Sam's Story

Kerri - Sam's Mom
January 2007

Sam was diagnosed with gerd and dge since 6 weeks old. At about 3 months he was ftt. Late October he decided to only eat about 12 oz. for 3 days which brought us to the ER. They said he probably had a "bug" and to watch him. That Monday we went to the Ped. for the same thing, and were told he was over medicated and just a small baby. He was 5 months and 12 lbs. and dropping. Not satisfied I brought him to the GI the day after. By this time he was forcefully throwing up everything. I was feeding him by a medicine syringe. She admitted us the the hospital on Halloween for feeding observations. Everything went down hill.

The nurses couldn't even get him to eat. I was the only one he would eat for, not that it mattered since he was still puking. They put him on an IV since he was severely malnourished and dehydrated and they put an n-tube in. He threw up on the tube for 3 days as they tried adjusting the amount. He was on neocate at this point. When that failed they point the n-tube in his intestines. He was down to 11 lbs now. They do that using x-rays to be sure it goes in right. That is when Sam earned the name "iron man", he broke out of his restraints and my dh had to hold him with the nurses. That night was horrible because of his movements he had stomach bleeding which he puked up that night.

They tested him for EVERYTHING. Everyday and night blood work was ordered, or x-rays, and urine & stool samples. We went for CF testing. They scoped him during this time and did like 3 more upper GI's. With nothing else available we had a surgical consult. The GI recommended fundo with pyloroplasty. The surgeon said 90% of the time the DGE would resolve or at least improve after the fundo, so we would hold off on the pyloroplasty. Me and dh would just happy to hear something could be down. Our little baby was just losing and losing and everything was negative negative. It was the worst time of my life. We all agreed the fundo was necessary. He had surgery 11/9 at 11 pm. It would be the longest day of my life. He had the fundo and g-tube done successfully. We stayed 2 weeks in the hospital.

Was it successful? I suppose. He was eating through a tube placed in his intestines. There wasn't much I wouldn't do, and if there was a way for him to keep food down I was willing to try. It stopped him from throwing up, BUT it did not stop him from trying to, and that was even more unbearable than watching him puke. His eyes would swell and tear and his mouth would drip drool as he sat and gagged and there wasn't a blessed thing I could do, but sit and rub his back. What was the alternative? He refused to eat and was losing weight and was dehydrated and FTT. It helped him gain weight by literally forcing him to tolerate food his little body was unable to handle. It did not improve any symptoms, in fact it became completely clear that the DGE was more the culprit than anything else. He was checked for emptying again and it showed an emptying rate at 5%. He is recovering as I write this from a Pyloroplasty surgery, the one the GI recommended to start. I agreed w/ the surgeon that if less will work try that first. In hindsight I should have chose both and saved my boy 2 months of agony. He is still FTT, he is 9 months next week and weighed in yesterday at 15.05 lbs.

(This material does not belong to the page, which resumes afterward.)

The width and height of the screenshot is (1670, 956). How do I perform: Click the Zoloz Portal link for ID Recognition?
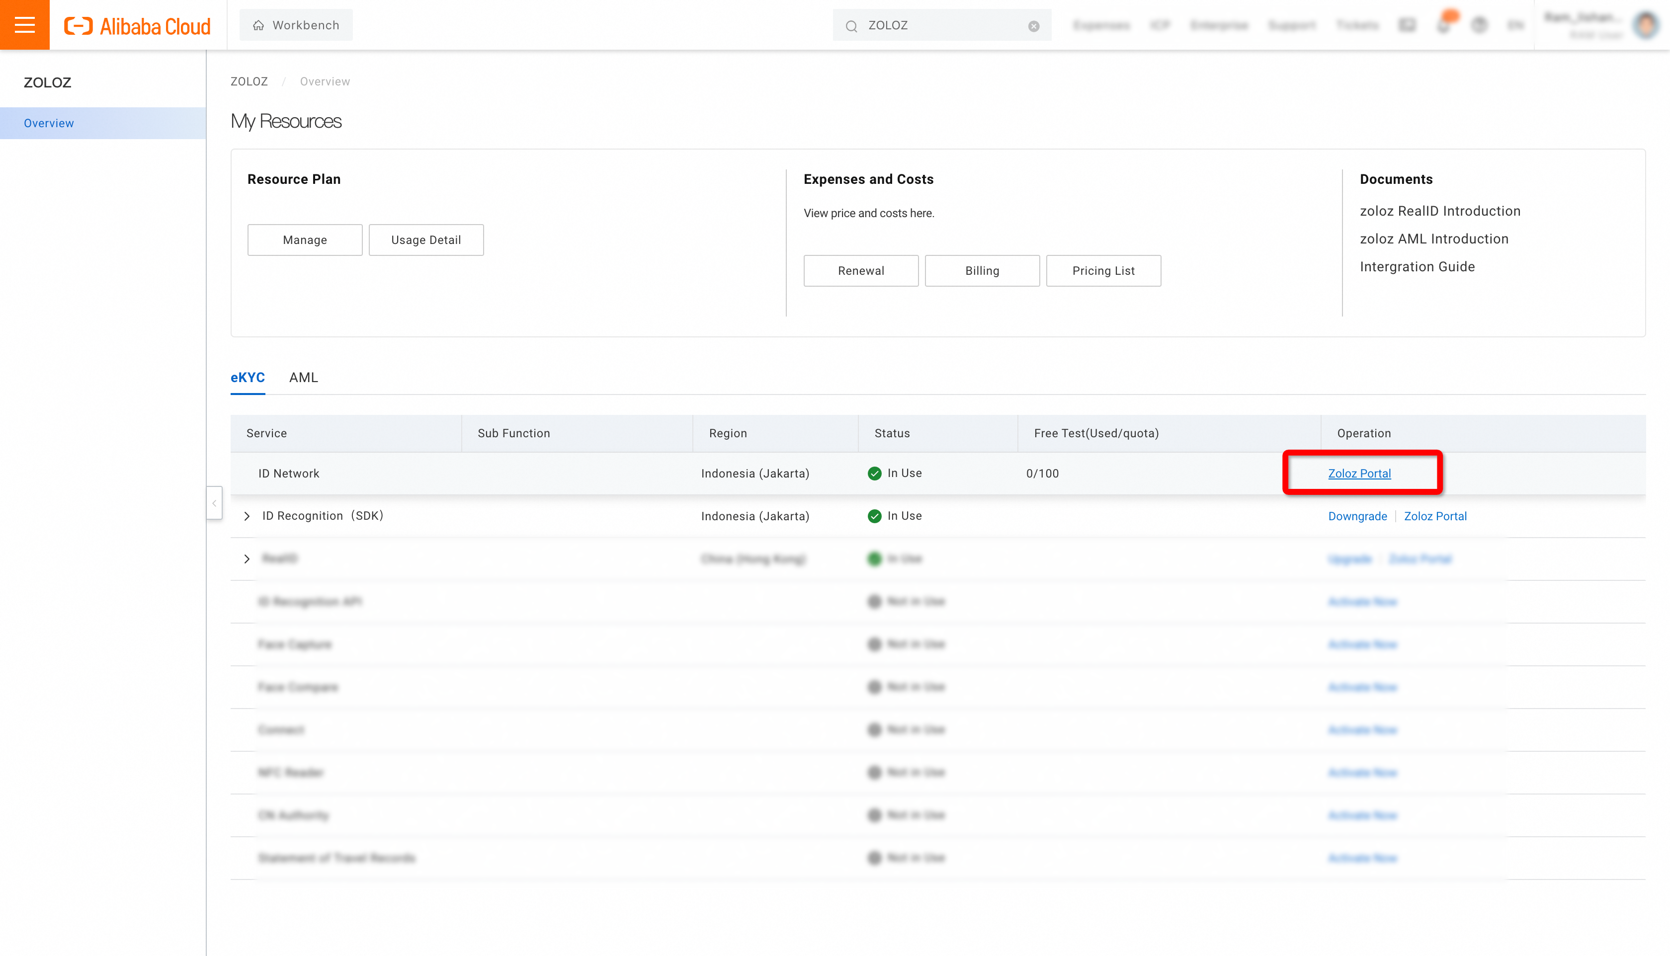(1435, 516)
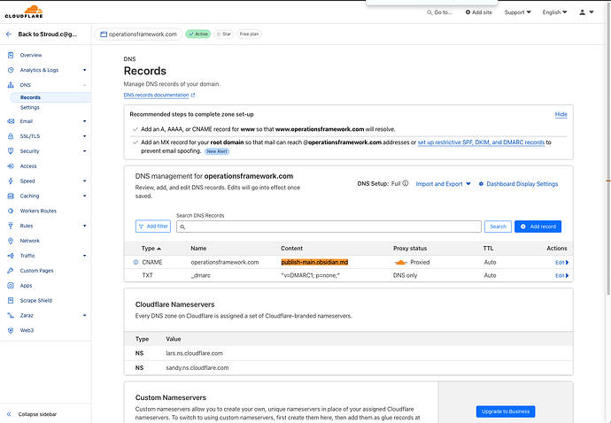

He is still dependent on the g-tube. Mentally, I have a hard time accepting the tube. I try to feel like everyone else and see it as a wonder thing, but I can't. My heart breaks every time I hook him up or every time my toddler says Sammy, boo-boo.

I will say one thing I would not choose surgery unless it was ABSOLUTELY necessary. I hate thinking that we keep invading and manipulating his insides without evidence of how it will effect him throughout the rest of his life. But then like it or not it sometimes it has to be done.